I have some difficulty in writing about homosexuality. I have very little empathy for it, which makes treating the subject with sympathy difficult. I am also aware it is a subject of enormously strong feelings. Being gay is such a core feature of homosexual people that to be negative about it is seen as a personal attack. It is also a subject of such complexity that it needs careful unpacking; for example are we to endorse even the most promiscuous sort of homosexuality? A blog is hardly an appropriate location for a discussion. Nevertheless I feel that some comment must be made, so here goes.
I wish she hadn’t done it for many reasons. Let me begin with the literary problem. She has effectively added an amendment to the books which now, for better or worse, require their re-evaluation. The pivotal Dumbledore-Harry relationship must surely be now be reconsidered. It is a wise rule that once a book is written, authors leave their finished work to the readers. This has an unfortunate air of ‘Harry Potter: The Author’s Cut.’

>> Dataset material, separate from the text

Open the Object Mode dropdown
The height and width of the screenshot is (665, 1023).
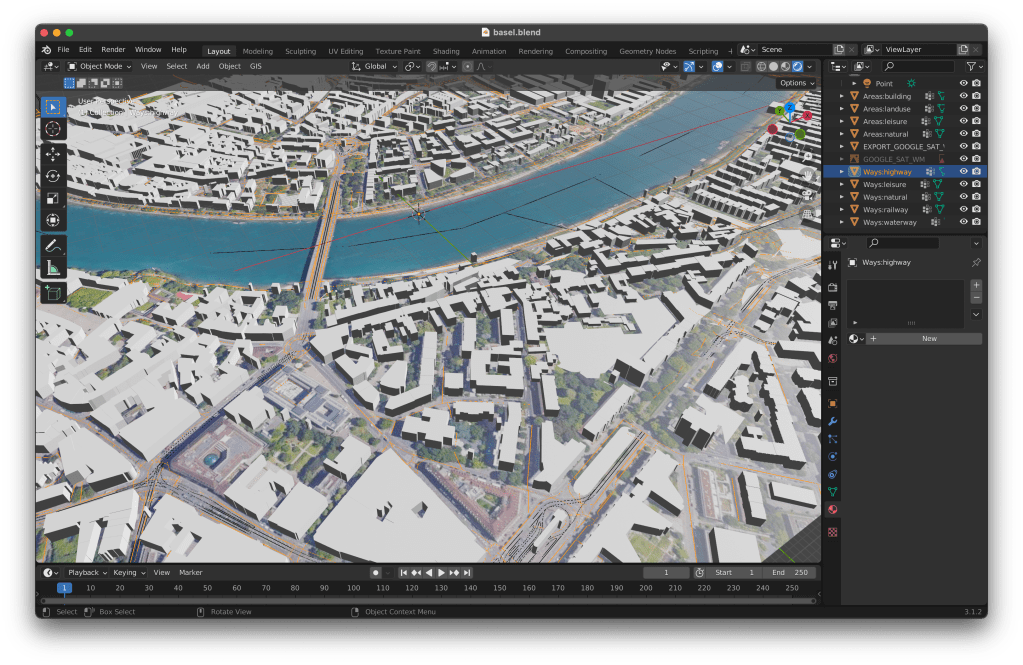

Secondly, she has chosen to throw her considerable weight on one side of what is perhaps the biggest and most painful cultural battle of our time: whether homosexual relationships are as equally valid as heterosexual ones. I remind you that this is no light issue: to accept such a legitimisation is basically to reject the Bible’s authority in matters of sexuality. And if the Bible is kicked out of the bedroom, then it will soon be kicked out of the boardroom and the schoolroom. Its authority will be utterly undermined, and all we will have left is some edifying stories and some pious promises. I feel that she has done this because she is a modern Western woman and it’s the thing to do.
Thirdly, and most worryingly of all, she has bought this pained and complex battle into children’s literature. When I taught in Beirut in the early 1980s there was a universal (and generally held) agreement amongst the trigger-happy thugs of the warring militias that the campus of the American University of Beirut was off-limits. In the same way, I think there has been something of an unspoken consensus that it was not right to wage this battle in the presence of children. But at a stroke JKR has brought the war into the school library. I regret this, not because I think the gay rights issue cannot be countered at this level, but because I believe in an endangered thing called childhood in which such matters remain over the horizon. The all too vulnerable area of childhood, long eroded by commercialism, is now threatened by warfare over sexual orientation. (Incidentally, had it been the evil Voldemort who had been outed, then I trust I would have been just as irritated.)
Finally, I regret it for a selfish reason. It makes our lives difficult as writers. Do we now have to declare some sort of affidavit that ‘no character of ours will be subsequently outed’? Let me pre-empt that. Let me say here, for the benefit of my readers and for posterity that no character good or evil I have written of in the Lamb among the Stars books is gay. But I wish I hadn’t had to say it.